CLIMB found that during the next century, damage to residential, commercial and industrial buildings in metropolitan Boston could exceed $20 billion, depending on how the region chooses to respond to rising sea levels and the associated increases in coastal flooding. In fact, costs could run as high as $94 billion if weather conditions turn out to be more severe than expected. Damage could be avoided or limited if adaptations are made that limit building in areas where there is greater potential for flooding, flood-proofing is increased and protective structures are established.

And the seas keep rising
"We're already seeing the effects," Kirshen said. "In the last century in Boston, the sea level has risen six inches because of global warming. Over the next 100 years, we may see an increase of two or three feet. This will cause a permanent loss of land in some places—both developed and undeveloped land."

Another devastating result, said Kirshen, would be the effect storms would have as a result of a higher sea level. Coastal storms that would not have caused much damage in the past will cause more damage because they will be coming in on higher water. A storm like the blizzard of 1978, which caused $550 million in damage in today's money, occurs once on the average of every 100 years. With climate change, similar storms could occur once on the average of every 10 years by 2050 or 2075.

David Gute, associate professor of civil and environmental engineering and a member of the research team, looked at the effects of global warming on health in the region. First, he and his colleagues examined records of mortality and temperature and found that when there is a prolonged period of days when the temperature climbs above 90 degrees, mortality patterns start to increase. For cold, the threshold was 28 degrees, though the effect of cold on mortality is less certain than for hot weather.

earth's east coast
This true-color image, taken in May 2001 by the Sea-viewing Wide Field-of-view Sensor (SeaWiFS), shows a large, thick plume of aerosols blowing eastward over the North Atlantic. The plume is the regional haze produced by the industrial Northeast. The haze is composed of sulfates and organics that come from cars and power plants. © NASA/Goddard Space Flight Center

Extreme forecasts
"While we're going to see more hot days, we think the adaptation response of the region will continue to improve," Gute said, "meaning more people will have air conditioning, and municipalities are now more aware of the dangers of hot weather and make provisions for it by opening air-conditioned buildings during heat waves. So although we will see more hot days, we think the region isn't going to suffer increases in mortality."

The downside, he said, is that more air conditioning creates more air pollution, one of the causes of global warming. If the region continues to adapt and respond to extreme weather events, particularly on the heat-related side, it will draw more of a demand for power. Cold weather increases demand for home heating oil.

Gute also said that global warming will bring about more extreme weather in general, including ice, snow and rain storms. This year, which brought a hot summer and cold, snowy winter, is an example of the system turbulence which is envisioned for the first part of the 21st century, he said.

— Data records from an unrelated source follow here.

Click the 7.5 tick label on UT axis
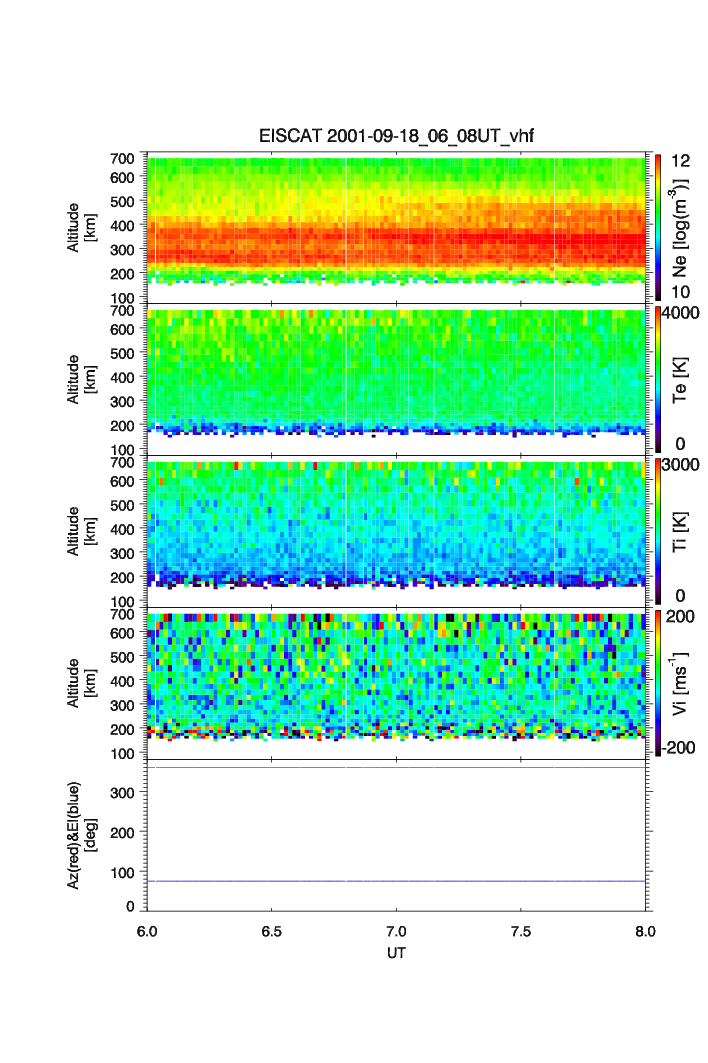Screen dimensions: 708x1063 pos(521,931)
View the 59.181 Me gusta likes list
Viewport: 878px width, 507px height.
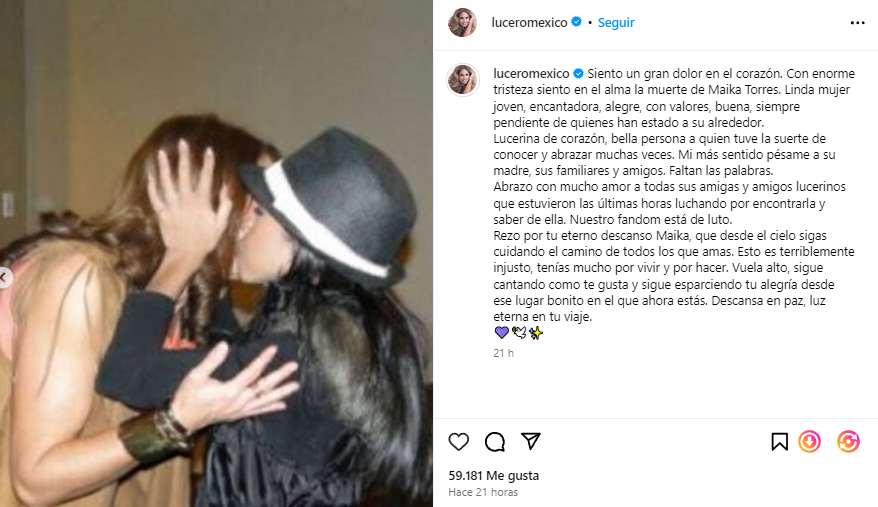click(x=493, y=476)

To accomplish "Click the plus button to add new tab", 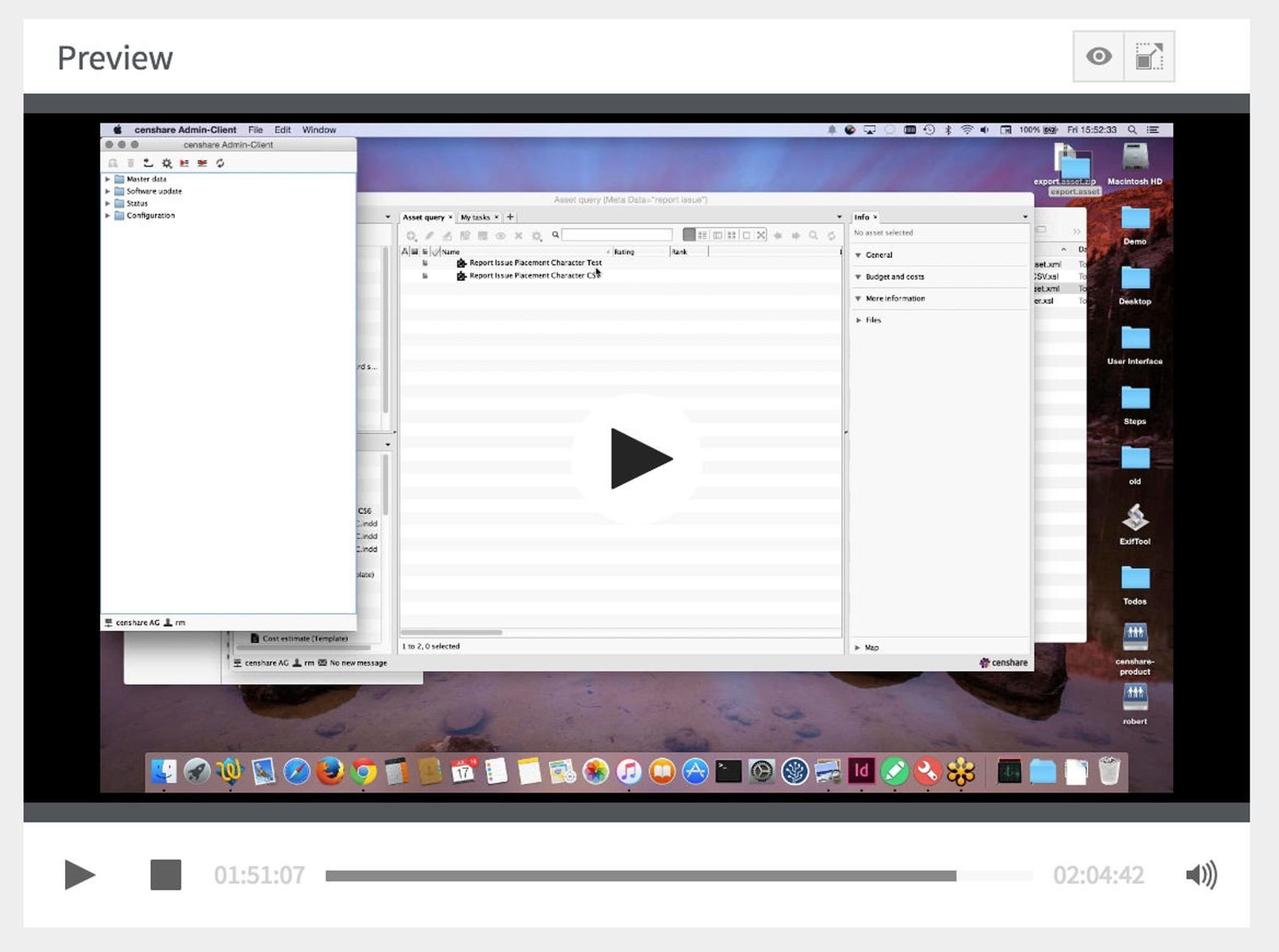I will 510,217.
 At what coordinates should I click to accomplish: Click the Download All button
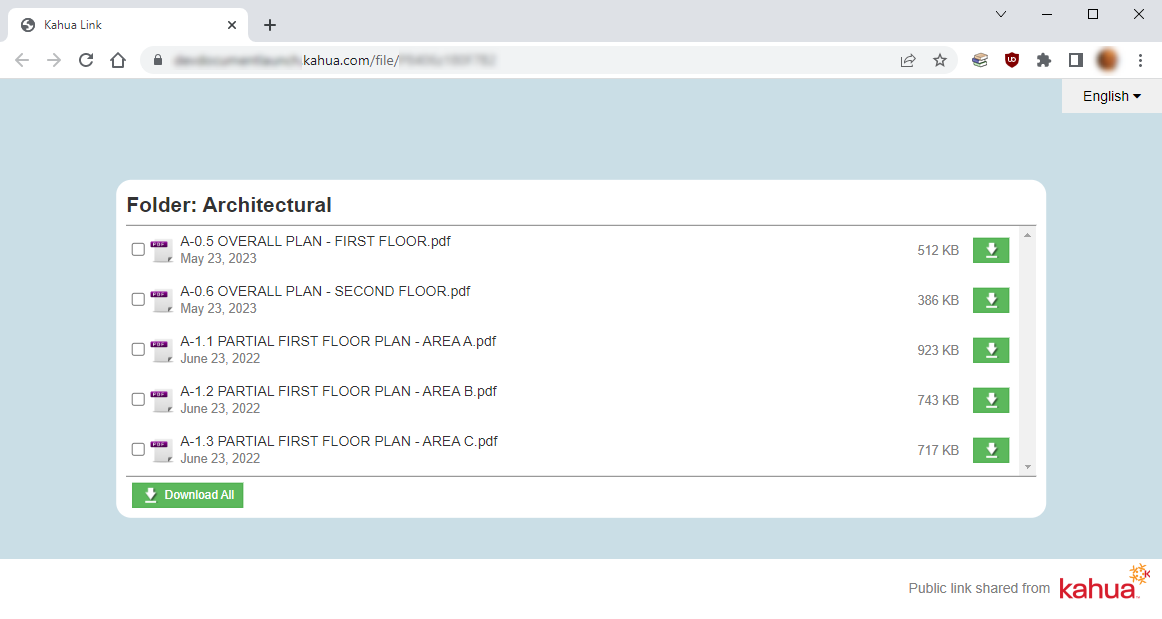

Kirshen said the hope is that the report will prompt policymakers to respond and show that global warming cannot be ignored. In addition, it is hoped that other cities will undertake similar research.

Other members of the civil and environmental engineering department who participated in the CLIMB study were Professors Lewis Edgers, Masoud Sanayei, Stephen Chapra, Wayne Chudyk and Richard Vogel. In addition, Nicholas Magliano, the environmental health and safety manager for the Department of Safety and Risk Management, also worked on the study.